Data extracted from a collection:
◇ ◇ ◇ ◇ ◇ ◇ ◇

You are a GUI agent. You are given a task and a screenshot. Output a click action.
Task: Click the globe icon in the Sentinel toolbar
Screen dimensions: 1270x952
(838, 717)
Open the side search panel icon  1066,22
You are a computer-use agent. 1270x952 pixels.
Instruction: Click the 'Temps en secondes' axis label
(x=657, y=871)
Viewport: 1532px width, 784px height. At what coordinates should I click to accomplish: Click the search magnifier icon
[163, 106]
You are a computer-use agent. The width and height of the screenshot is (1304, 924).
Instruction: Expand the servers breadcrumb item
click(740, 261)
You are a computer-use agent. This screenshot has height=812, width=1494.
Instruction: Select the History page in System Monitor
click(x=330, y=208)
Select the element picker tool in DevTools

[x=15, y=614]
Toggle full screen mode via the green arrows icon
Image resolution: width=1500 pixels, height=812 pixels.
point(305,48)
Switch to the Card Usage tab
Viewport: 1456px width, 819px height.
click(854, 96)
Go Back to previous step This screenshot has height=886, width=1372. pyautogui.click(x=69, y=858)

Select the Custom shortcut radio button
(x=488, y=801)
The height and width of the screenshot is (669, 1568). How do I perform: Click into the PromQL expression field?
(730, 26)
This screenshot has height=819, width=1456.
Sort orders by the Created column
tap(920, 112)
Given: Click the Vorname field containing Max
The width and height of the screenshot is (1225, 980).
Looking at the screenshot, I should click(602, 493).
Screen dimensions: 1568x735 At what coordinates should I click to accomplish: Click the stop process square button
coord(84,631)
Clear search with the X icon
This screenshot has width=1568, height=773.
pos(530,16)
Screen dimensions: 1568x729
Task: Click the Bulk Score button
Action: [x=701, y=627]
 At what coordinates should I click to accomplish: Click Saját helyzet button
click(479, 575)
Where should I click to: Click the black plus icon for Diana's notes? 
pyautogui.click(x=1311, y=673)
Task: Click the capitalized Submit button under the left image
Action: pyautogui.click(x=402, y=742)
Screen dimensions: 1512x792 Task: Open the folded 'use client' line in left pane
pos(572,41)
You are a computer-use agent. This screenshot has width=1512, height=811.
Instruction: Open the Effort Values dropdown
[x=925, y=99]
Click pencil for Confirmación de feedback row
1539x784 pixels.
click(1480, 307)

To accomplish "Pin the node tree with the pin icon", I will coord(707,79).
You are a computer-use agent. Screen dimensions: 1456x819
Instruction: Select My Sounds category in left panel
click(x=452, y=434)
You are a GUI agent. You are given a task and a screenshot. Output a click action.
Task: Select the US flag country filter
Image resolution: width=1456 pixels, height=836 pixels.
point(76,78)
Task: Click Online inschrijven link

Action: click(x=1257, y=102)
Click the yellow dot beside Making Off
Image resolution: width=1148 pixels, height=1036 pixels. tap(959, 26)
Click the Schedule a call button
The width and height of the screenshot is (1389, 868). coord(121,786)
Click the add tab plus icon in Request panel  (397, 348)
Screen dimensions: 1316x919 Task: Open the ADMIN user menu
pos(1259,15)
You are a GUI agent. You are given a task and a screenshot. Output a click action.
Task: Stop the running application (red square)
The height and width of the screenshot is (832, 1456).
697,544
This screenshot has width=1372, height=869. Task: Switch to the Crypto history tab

◇ ◇ ◇ ◇ ◇ ◇ ◇

Nothing may be omitted. Restate all of the entries exactly.

You are a GUI agent. You are given a task and a screenshot. Output a click action.
Task: Click the globe icon in the Sentinel toolbar
Screen dimensions: 1270x952
(838, 717)
Open the side search panel icon  1066,22
You are a computer-use agent. 1270x952 pixels.
Instruction: Click the 'Temps en secondes' axis label
(x=657, y=871)
Viewport: 1532px width, 784px height. At what coordinates should I click to accomplish: Click the search magnifier icon
[163, 106]
You are a computer-use agent. The width and height of the screenshot is (1304, 924).
Instruction: Expand the servers breadcrumb item
click(740, 261)
You are a computer-use agent. This screenshot has height=812, width=1494.
Instruction: Select the History page in System Monitor
click(x=330, y=208)
Select the element picker tool in DevTools

[x=15, y=614]
Toggle full screen mode via the green arrows icon
Image resolution: width=1500 pixels, height=812 pixels.
point(305,48)
Switch to the Card Usage tab
Viewport: 1456px width, 819px height.
click(854, 96)
Go Back to previous step This screenshot has height=886, width=1372. pyautogui.click(x=69, y=858)

Select the Custom shortcut radio button
(x=488, y=801)
The height and width of the screenshot is (669, 1568). How do I perform: Click into the PromQL expression field?
(730, 26)
This screenshot has height=819, width=1456.
Sort orders by the Created column
tap(920, 112)
Given: Click the Vorname field containing Max
The width and height of the screenshot is (1225, 980).
Looking at the screenshot, I should click(602, 493).
Screen dimensions: 1568x735 At what coordinates should I click to accomplish: Click the stop process square button
coord(84,631)
Clear search with the X icon
This screenshot has width=1568, height=773.
pos(530,16)
Screen dimensions: 1568x729
Task: Click the Bulk Score button
Action: [x=701, y=627]
 At what coordinates should I click to accomplish: Click Saját helyzet button
click(479, 575)
Where should I click to: Click the black plus icon for Diana's notes? 
pyautogui.click(x=1311, y=673)
Task: Click the capitalized Submit button under the left image
Action: pyautogui.click(x=402, y=742)
Screen dimensions: 1512x792 Task: Open the folded 'use client' line in left pane
pos(572,41)
You are a computer-use agent. This screenshot has width=1512, height=811.
Instruction: Open the Effort Values dropdown
[x=925, y=99]
Click pencil for Confirmación de feedback row
1539x784 pixels.
click(1480, 307)

To accomplish "Pin the node tree with the pin icon", I will coord(707,79).
You are a computer-use agent. Screen dimensions: 1456x819
Instruction: Select My Sounds category in left panel
click(x=452, y=434)
You are a GUI agent. You are given a task and a screenshot. Output a click action.
Task: Select the US flag country filter
Image resolution: width=1456 pixels, height=836 pixels.
point(76,78)
Task: Click Online inschrijven link

Action: click(x=1257, y=102)
Click the yellow dot beside Making Off
Image resolution: width=1148 pixels, height=1036 pixels. tap(959, 26)
Click the Schedule a call button
The width and height of the screenshot is (1389, 868). coord(121,786)
Click the add tab plus icon in Request panel  (397, 348)
Screen dimensions: 1316x919 Task: Open the ADMIN user menu
pos(1259,15)
You are a GUI agent. You are given a task and a screenshot. Output a click action.
Task: Stop the running application (red square)
The height and width of the screenshot is (832, 1456).
697,544
This screenshot has width=1372, height=869. Task: Switch to the Crypto history tab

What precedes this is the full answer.